We Need a Crash Course in CO2 Reduction to Get to Net Zero by 2030
by John Lawrence, December 22, 2020
Right now the world is emitting roughly 40 gigatons of carbon dioxide (GtCO2) per year. We need to reduce that by an average of 4 GtCO2 per year for the next 10 years to get to net zero emissions by 2030. We need to do this in order to keep earth's average temperature from rising more than 1.5˚C which would be catastrophic for future generations. So we need to get started immediately because the result of not doing it would be worse than the current pandemic by a factor of 100 or more. In order to get the job done we need worldwide cooperation especially among the world's highest emitting countries which are the US and China. This means that we can't afford to have a hostile or even an adversarial relationship with China.
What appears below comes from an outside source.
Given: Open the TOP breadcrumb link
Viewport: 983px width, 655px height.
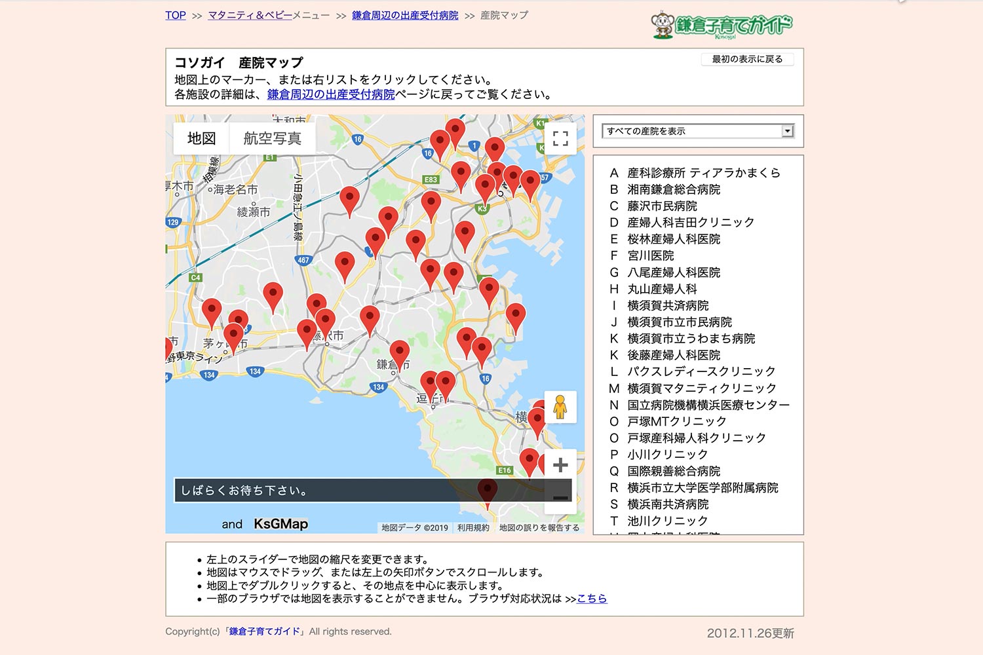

What is more important - quibbling about the defects of their system or saving the planet as a habitable place for future generations.
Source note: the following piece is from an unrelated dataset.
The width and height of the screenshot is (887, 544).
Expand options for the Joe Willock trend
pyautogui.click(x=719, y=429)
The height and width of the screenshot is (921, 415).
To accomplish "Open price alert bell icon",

China was the driver of most of the rise in global emissions in 2019, with an increase of 0.26 GtCO2 compared to 2018. Meanwhile, US emissions declined by 0.09 GtCO2 and those in the EU fell by 0.05 GtCO2, whereas Indian emissions increased by 0.04 GtCO2. The rest of the world’s rose 0.08 GtCO2. 2020 will probably see a decline in worldwide CO2 emissions due to the pandemic, but the reductions for the US and EU are minuscule compared to the kind or reductions needed. They are orders or magnitude too small - less than .1 GtCO2 compared to the 4 GtCO2 necessary to achieve net zero by 2030. The kind of effort needed is probably 100 times the effort of the WW 2 war effort. That's why a Green New Deal is necessary. The larger effort over ten years means that a huge amount of money is necessary to fund it.
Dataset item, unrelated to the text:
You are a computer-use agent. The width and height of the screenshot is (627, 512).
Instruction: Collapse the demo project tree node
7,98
In Paying Ourselves to Save the Planet, a Layman's Explanation of Modern Money Theory, J.D. Alt writes, "Five years after the initial agreements of the Paris Accords - and 35 years after initiating the United Nations Intergovernmental Panel on Climate Change - carbon-dioxide levels have continued to rise rapidly in the earth's atmosphere. Virtually nothing has been undertaken, or even planned, to reverse what is now recognized, with growing alarm, as an existential threat - within the lifetimes of our children - to life on earth as we currently live it." Alt deals with the reality that an adequate response to the global warming crisis - and it is a crisis, probably the greatest that the human race has ever faced - will require trillions of dollars. This kind of money is more than the conventional means of funding - taxes or Treasury bonds - could ever come up with.
Fortunately, the problem can be solved by means of a new understanding about how money is actually created. We have seen how the Federal Reserve has printed money to bail out the banking industry during and after the Great Recession of 2008. This money did not add to the national deficit or debt. Since the US dollar is a sovereign fiat currency - it is not backed by gold or anything but faith and trust in the US government - it could be created by the Federal Reserve for other purposes than just bailing out the Big Banks. The only restrictions at this time are legal, psychological and political. While the Fed can just create money with a few keystrokes on a computer and give it to the banks, it can't just give it to the US government to be spent on programs like a Green New Deal. To make the money necessary to cope with global warming, certain legal restrictions would have to be changed so that the money could just be spent into the economy like Lincoln did to fund the Civil War, the only restriction being that it be used for a good cause and that only that amount needs to be created at any time that can be spent productively with respect to the available resources. That's the key in order not to increase inflation.
Resources including human resources can be marshaled in a big way during a crisis as they were in World War II when Ford's great World War II aircraft factory, the Willow Run B‐24 plant in Ypsilanti, Michigan, produced 14 bombers per day. Liberty ships also were produced at great rates - 3 ships a day. This is the kind of effort that could be brought to bear to forestall global warming. In addition cooperation with China is essential. China's banking structure is capable of marshaling huge resources both human and material as it has done with its Belt and Road Initiative and the fact that it has pulled more than 850 million Chinese people out of extreme poverty in the past 40 years, according to the World Bank. The country's poverty rate – defined as the percentage of people living on the equivalent of US$1.90 or less per day – fell from 88 per cent in 1981 to 0.7 per cent in 2015. China is capable of performing the same kind of miracles with respect to global warming, but cooperation between the two largest emitting nations and the world's largest two economies is essential.